In this section, the wavelet-based multiresolution representation of images for RD-SC is presented. Furthermore, the modified SPIHT algorithm is shown.

A) Lifting-based seamlet

For preserving the image coding performance at full resolution, the pixel values of seams should be encoded as well as the core image. Before constructing a full multiresolution image, seams are transformed by the lifting-based discrete wavelet transform (DWT).

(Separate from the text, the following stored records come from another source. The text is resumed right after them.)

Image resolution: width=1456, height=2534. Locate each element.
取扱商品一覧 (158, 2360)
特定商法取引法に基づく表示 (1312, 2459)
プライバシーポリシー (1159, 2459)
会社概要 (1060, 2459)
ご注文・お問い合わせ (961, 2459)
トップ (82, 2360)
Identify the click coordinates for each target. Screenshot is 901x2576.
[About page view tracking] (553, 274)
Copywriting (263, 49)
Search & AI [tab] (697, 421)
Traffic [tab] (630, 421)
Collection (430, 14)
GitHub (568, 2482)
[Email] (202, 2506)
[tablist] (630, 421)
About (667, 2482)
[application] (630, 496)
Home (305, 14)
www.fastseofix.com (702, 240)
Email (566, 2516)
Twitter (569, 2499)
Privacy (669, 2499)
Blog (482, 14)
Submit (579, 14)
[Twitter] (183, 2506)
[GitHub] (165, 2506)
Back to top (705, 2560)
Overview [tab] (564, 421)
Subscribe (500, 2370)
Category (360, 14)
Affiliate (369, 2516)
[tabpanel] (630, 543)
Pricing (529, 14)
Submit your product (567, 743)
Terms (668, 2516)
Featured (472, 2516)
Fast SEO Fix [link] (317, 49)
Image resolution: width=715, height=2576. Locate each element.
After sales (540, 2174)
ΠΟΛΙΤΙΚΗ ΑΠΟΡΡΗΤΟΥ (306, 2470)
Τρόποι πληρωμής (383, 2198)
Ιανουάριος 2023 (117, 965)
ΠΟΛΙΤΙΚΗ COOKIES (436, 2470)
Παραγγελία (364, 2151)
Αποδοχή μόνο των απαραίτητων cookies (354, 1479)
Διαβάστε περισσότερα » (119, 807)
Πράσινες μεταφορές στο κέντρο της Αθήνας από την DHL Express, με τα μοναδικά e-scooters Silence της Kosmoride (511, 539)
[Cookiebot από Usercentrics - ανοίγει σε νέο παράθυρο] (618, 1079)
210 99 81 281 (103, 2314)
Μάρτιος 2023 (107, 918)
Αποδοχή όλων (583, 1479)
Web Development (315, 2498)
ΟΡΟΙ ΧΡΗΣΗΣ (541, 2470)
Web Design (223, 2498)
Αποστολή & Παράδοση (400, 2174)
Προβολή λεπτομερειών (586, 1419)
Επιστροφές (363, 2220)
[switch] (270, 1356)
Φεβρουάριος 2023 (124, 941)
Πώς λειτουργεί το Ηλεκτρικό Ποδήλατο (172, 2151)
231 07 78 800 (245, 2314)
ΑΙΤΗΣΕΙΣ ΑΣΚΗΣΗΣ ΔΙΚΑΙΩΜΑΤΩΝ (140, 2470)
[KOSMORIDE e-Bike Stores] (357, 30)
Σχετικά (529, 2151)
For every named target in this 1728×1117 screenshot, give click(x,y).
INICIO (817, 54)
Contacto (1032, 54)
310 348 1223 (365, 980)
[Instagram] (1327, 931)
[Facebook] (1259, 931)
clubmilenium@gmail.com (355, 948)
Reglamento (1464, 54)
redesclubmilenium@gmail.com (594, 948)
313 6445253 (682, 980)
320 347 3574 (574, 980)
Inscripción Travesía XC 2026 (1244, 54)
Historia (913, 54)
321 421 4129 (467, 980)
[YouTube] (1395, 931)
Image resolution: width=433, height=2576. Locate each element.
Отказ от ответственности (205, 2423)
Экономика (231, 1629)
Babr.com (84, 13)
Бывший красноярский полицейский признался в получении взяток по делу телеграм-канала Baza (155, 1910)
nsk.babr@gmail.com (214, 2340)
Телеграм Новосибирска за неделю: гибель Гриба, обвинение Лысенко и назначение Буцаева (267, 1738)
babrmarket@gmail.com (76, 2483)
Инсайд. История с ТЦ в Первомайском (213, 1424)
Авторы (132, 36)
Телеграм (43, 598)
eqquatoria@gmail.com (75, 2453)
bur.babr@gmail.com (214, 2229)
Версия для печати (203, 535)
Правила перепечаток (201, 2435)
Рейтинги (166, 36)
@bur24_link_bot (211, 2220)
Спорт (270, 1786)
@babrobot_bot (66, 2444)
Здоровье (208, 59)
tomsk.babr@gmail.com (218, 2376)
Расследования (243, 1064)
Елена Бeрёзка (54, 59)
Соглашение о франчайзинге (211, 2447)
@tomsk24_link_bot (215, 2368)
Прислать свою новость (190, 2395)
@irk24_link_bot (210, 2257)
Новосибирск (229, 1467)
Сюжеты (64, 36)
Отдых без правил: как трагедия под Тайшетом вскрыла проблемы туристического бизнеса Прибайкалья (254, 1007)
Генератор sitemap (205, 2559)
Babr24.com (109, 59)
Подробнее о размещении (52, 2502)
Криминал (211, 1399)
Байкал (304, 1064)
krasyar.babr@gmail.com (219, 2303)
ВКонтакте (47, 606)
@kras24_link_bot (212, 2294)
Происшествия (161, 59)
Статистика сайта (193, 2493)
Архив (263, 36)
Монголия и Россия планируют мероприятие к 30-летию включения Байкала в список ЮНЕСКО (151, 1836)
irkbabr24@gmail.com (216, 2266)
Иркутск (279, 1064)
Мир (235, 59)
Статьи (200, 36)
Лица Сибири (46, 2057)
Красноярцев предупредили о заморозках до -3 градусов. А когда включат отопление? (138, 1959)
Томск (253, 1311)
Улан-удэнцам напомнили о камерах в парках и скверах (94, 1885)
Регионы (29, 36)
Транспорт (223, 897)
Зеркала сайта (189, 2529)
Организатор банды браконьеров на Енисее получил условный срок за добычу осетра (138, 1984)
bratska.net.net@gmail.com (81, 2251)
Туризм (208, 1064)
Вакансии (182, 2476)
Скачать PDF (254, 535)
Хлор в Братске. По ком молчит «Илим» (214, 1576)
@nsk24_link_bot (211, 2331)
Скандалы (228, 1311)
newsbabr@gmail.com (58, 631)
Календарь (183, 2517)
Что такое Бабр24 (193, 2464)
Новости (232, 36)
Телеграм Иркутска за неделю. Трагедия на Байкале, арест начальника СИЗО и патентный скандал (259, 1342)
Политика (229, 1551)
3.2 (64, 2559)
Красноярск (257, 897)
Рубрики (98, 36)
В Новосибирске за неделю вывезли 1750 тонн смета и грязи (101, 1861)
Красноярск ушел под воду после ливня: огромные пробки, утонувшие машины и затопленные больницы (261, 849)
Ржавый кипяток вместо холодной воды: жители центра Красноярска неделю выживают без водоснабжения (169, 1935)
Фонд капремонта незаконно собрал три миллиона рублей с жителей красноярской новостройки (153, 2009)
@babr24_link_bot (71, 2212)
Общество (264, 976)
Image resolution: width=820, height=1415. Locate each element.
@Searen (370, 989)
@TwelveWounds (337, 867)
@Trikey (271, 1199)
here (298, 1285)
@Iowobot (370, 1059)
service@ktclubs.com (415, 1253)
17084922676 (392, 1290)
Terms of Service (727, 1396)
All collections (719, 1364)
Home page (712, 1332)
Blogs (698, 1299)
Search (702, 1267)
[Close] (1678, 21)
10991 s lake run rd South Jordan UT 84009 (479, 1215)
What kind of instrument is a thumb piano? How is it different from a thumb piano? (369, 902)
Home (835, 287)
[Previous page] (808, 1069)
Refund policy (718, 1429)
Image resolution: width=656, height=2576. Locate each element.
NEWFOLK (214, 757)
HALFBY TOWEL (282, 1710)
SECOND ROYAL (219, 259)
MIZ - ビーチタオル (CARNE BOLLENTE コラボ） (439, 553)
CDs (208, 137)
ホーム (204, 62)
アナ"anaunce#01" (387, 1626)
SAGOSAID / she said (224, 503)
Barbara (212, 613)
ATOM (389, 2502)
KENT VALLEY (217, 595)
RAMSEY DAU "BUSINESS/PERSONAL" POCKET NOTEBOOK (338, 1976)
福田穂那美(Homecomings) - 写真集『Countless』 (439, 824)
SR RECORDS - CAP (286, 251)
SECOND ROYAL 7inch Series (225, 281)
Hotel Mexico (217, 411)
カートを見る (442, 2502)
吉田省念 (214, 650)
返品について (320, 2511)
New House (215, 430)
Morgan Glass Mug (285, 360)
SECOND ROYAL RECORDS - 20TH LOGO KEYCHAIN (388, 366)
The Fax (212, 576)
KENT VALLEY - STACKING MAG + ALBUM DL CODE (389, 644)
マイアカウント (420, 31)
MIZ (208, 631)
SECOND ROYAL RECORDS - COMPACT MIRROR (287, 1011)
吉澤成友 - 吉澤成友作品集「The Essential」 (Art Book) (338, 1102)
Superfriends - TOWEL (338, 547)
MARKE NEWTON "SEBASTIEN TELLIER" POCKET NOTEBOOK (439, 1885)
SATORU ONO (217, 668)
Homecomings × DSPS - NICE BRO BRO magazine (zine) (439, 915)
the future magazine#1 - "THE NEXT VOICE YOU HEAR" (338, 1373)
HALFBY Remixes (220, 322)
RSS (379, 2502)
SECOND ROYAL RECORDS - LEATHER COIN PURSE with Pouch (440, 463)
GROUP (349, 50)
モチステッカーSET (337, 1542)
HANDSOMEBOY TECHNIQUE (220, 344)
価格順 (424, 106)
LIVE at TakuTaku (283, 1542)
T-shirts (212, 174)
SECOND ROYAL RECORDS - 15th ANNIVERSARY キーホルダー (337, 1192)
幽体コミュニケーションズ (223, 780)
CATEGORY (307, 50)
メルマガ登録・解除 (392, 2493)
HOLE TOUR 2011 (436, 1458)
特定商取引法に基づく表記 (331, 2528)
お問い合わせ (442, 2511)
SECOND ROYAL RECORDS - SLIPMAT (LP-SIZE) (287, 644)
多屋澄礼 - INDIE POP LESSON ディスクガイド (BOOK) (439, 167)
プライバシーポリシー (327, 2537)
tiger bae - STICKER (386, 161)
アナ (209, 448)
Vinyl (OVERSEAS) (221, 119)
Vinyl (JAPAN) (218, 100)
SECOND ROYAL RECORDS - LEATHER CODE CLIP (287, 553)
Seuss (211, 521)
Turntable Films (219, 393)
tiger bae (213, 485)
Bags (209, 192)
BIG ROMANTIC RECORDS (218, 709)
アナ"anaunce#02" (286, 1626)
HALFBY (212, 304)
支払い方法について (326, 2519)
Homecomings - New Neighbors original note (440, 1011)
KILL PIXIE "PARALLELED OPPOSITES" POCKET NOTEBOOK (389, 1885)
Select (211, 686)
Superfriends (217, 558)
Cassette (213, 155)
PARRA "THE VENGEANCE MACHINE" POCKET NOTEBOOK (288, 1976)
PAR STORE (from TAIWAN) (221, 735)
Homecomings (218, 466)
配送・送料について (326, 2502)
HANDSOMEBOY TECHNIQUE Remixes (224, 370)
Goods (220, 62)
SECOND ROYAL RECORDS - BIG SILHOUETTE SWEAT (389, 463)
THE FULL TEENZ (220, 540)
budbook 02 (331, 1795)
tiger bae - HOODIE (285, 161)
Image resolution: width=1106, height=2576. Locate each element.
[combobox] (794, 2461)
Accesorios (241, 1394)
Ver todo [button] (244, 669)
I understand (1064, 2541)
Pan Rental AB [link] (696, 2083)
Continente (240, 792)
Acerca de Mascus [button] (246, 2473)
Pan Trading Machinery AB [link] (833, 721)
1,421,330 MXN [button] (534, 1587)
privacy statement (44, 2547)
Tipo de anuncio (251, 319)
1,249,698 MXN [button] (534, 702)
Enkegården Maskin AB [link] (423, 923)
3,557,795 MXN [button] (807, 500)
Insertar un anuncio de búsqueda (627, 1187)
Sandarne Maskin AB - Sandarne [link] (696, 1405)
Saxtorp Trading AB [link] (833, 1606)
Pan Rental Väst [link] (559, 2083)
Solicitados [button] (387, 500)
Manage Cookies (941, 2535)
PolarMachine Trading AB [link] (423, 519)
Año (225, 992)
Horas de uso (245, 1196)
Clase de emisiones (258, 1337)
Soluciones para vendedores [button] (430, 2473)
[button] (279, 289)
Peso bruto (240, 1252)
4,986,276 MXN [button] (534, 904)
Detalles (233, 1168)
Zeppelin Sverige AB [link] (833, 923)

The wavelet transform along seam paths, named seamlet, was proposed by Conger et al. [Reference Conger, Radha and Kumar20]. It generates coarse and detail coefficients similar to the conventional DWT, but its downsampling positions are determined by seam paths. Though it is able to use any wavelet filters, the original seamlet recommended Haar wavelet. However, we focus on the image coding application using CAIR. The detail coefficients should be as small as possible for image coding. Thus, lifting-based 5/3 DWT is employed for seamlet in this paper. The detail coefficient is calculated as follows:

(17)$$\eqalign{d\lpar i\comma \; a\lpar i\rpar \rpar &= I\lpar i\comma \; a\lpar i\rpar \rpar \cr &\quad - \left[\left(I\lpar i\comma \; a\lpar i\rpar - 1\rpar + I\lpar i\comma \; a\lpar i\rpar + 1\rpar \right)/{2}\right]\comma \; } \eqno\lpar 17\rpar$$

where d(i, a(i)) is the detail coefficient at (i, a(i)). This lifting-based transformation is shown in Fig. 8. In our approach, the coarse coefficients remain unchanged different from the original seamlet. That is, the five-tap lowpass DWT filtering is not performed, since these unfiltered original pixels in the core image are finally transformed by the conventional DWT. Finally, d(i, a(i))'s are collected and one column of detail coefficients is yielded. The process is recursively performed for the number of seams.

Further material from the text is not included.